Bangkalan, Syaichona.net – Semangat kompetisi dan kecintaan terhadap kitab kuning kembali berhasil dibangkitkan melalui Musabaqoh Antar Pengguna Al-Miftah Daerah (MUNADA) Ke-IV. Ajang tahunan yang digelar oleh Pengurus Metode al-Miftah Lil Ulum (MIFDA) Cabang Bangkalan ini berlangsung meriah di Pondok Pesantren Sirrul Cholil Geger, Bangkalan, pada Minggu (26/10/24).
MUNADA tidak sekadar perlombaan, tetapi menjadi wadah strategis untuk meningkatkan motivasi dan menggali potensi santri pengguna Metode Al-Miftah. Pada penyelenggaraan ke-IV ini, antusiasme peserta terlihat dengan keikutsertaan kurang lebih 200 lembaga dari berbagai daerah.
Di tengah persaingan yang ketat, Pondok Pesantren Syaichona Moh. Cholil berhasil mencatatkan prestasi gemilang dengan menyabet gelar Juara Umum. Gelar ini semakin dikukuhkan dengan torehan sejumlah juara dari berbagai cabang lomba:
· Juara 1 Cerdas Cermat: Tim yang terdiri dari Abdul Hamid, Jalaluddin, dan Riyan Hadi.
· Juara 1 Baca Kitab Tingkat Takhossus: Fakri al Ghozali.
· Juara 2 Baca Kitab Tingkat Al-Miftah: Syarif Hidayatullah.

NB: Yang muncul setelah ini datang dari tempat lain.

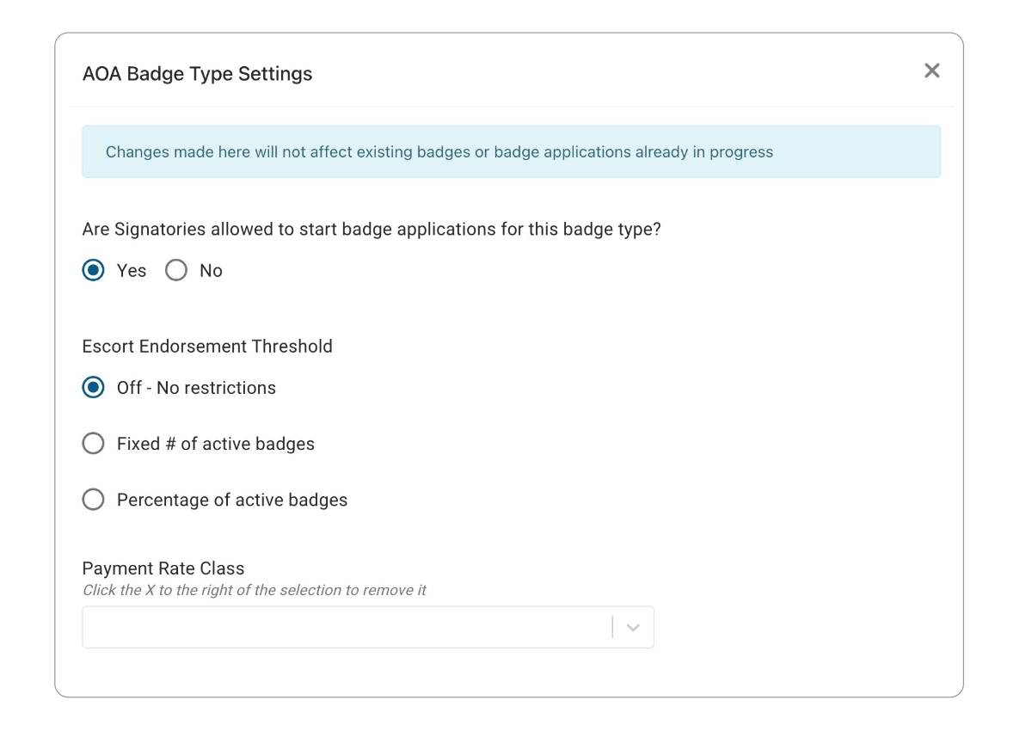The height and width of the screenshot is (731, 1032).
Task: Enable Fixed # of active badges threshold
Action: pos(93,443)
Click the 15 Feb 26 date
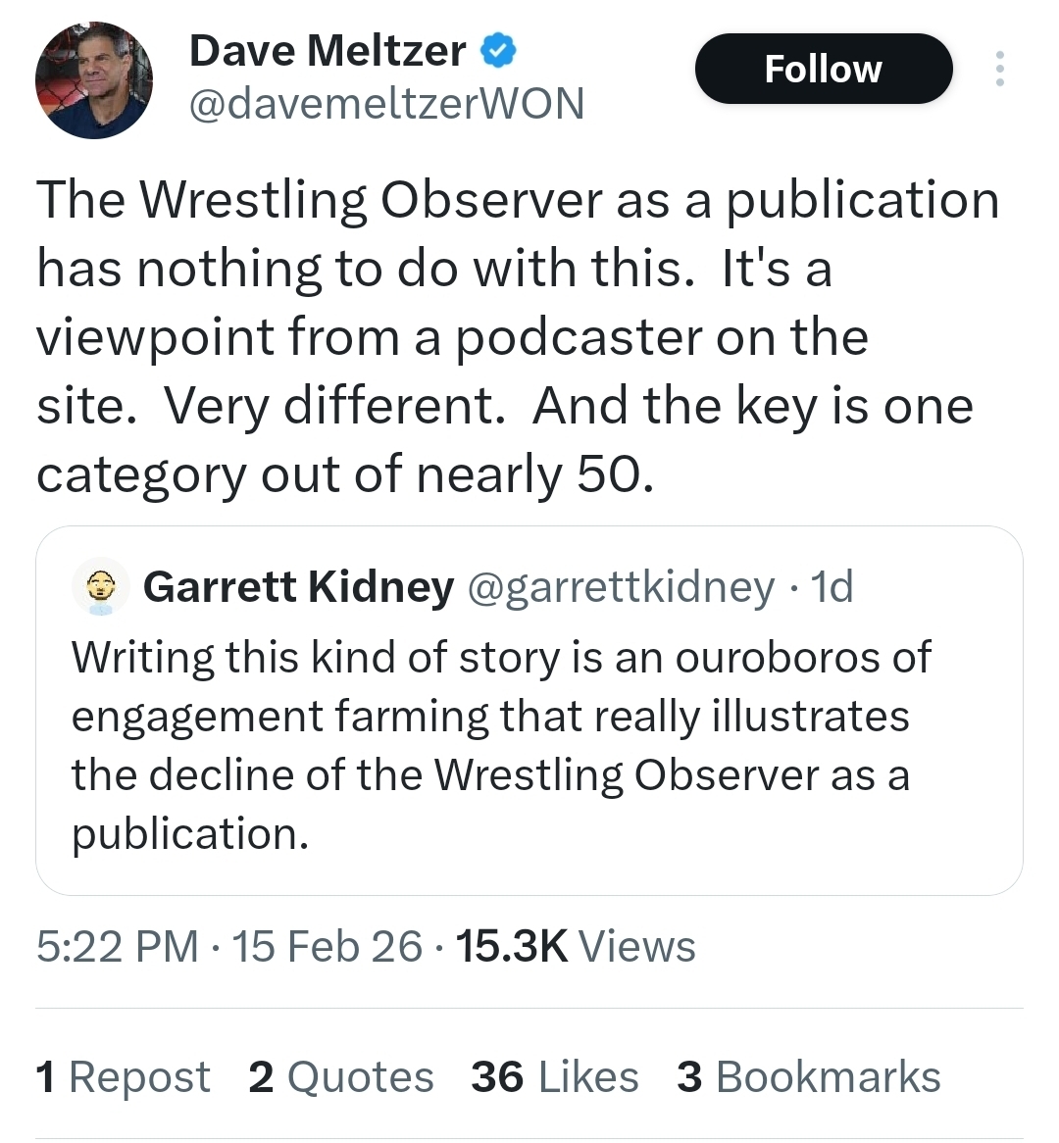The width and height of the screenshot is (1059, 1143). click(x=328, y=946)
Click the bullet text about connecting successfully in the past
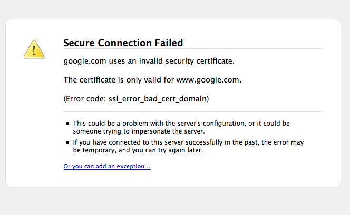350x215 pixels. point(188,146)
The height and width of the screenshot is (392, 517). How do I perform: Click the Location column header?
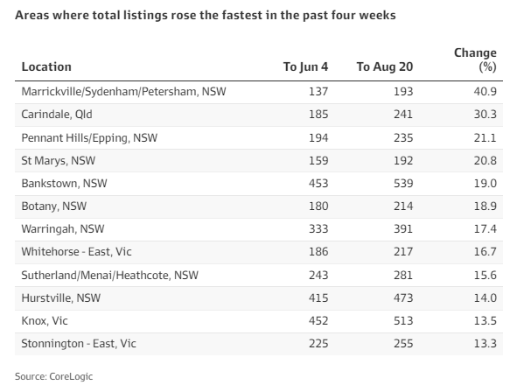point(46,67)
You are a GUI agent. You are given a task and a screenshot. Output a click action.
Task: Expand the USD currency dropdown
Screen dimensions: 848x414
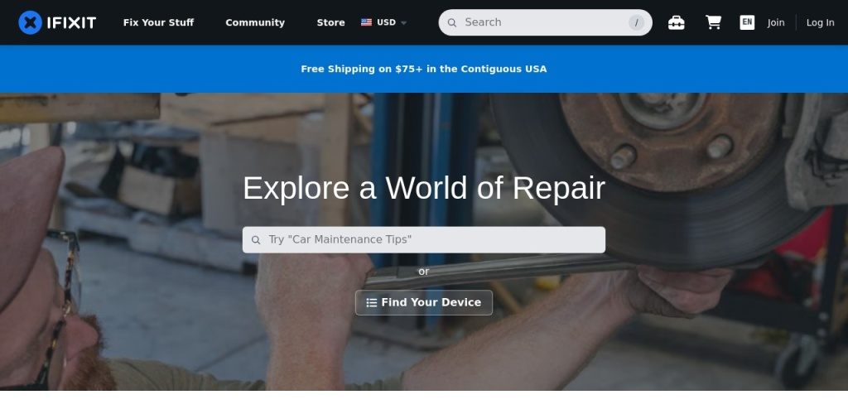(x=383, y=22)
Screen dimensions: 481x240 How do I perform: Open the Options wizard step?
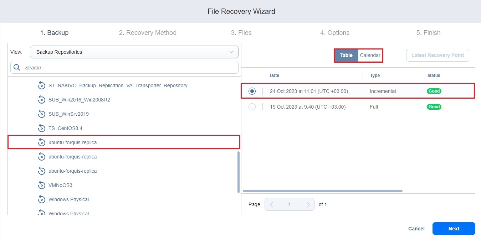[334, 33]
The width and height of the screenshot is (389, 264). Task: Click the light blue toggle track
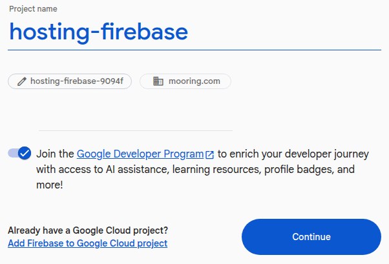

· Juara 2 Susun Kata: Ahmad Muzaqqi.
Ustad Salman, M.Pd., Pembina Al-Miftah Pondok Pesantren Syaichona Cholil, dalam wawancara eksklusif menyampaikan rasa syukur yang mendalam. “Kunci kesuksesan ini sepenuhnya terletak pada dedikasi luar biasa dari para guru Al-Miftah yang dengan tulus meluangkan waktu, energi, dan ilmunya untuk membimbing para santri,” ungkapnya dengan penuh apresiasi.
Lebih dari sekadar penghargaan, Ustad Salman menekankan makna yang lebih dalam dari gelar Juara Umum ini. “Gelar ini justru menjadi tanggung jawab moral bagi kami untuk terus berbenah dan meningkatkan kualitas. Ini adalah awal, bukan final destination. Target kami ke depan adalah konsistensi dan peningkatan yang berkelanjutan,” tegasnya.
Beliau juga menyampaikan apresiasi tinggi terhadap penyelenggara. “MUNADA telah menjadi engine penggerak yang efektif untuk memacu peningkatan kualitas pendidikan. Semoga sinergi positif antara MIFDA dan lembaga pendidikan terus terjalin dengan baik.”
Pencapaian spektakuler ini tidak hanya meneguhkan posisi Pondok Pesantren Syaichona Moh. Cholil sebagai salah satu lembaga pendidikan unggulan, tetapi juga menjadi inspirasi bagi pesantren-pesantren lainnya dalam mempertahankan khazanah keilmuan Islam melalui metode Al-Miftah.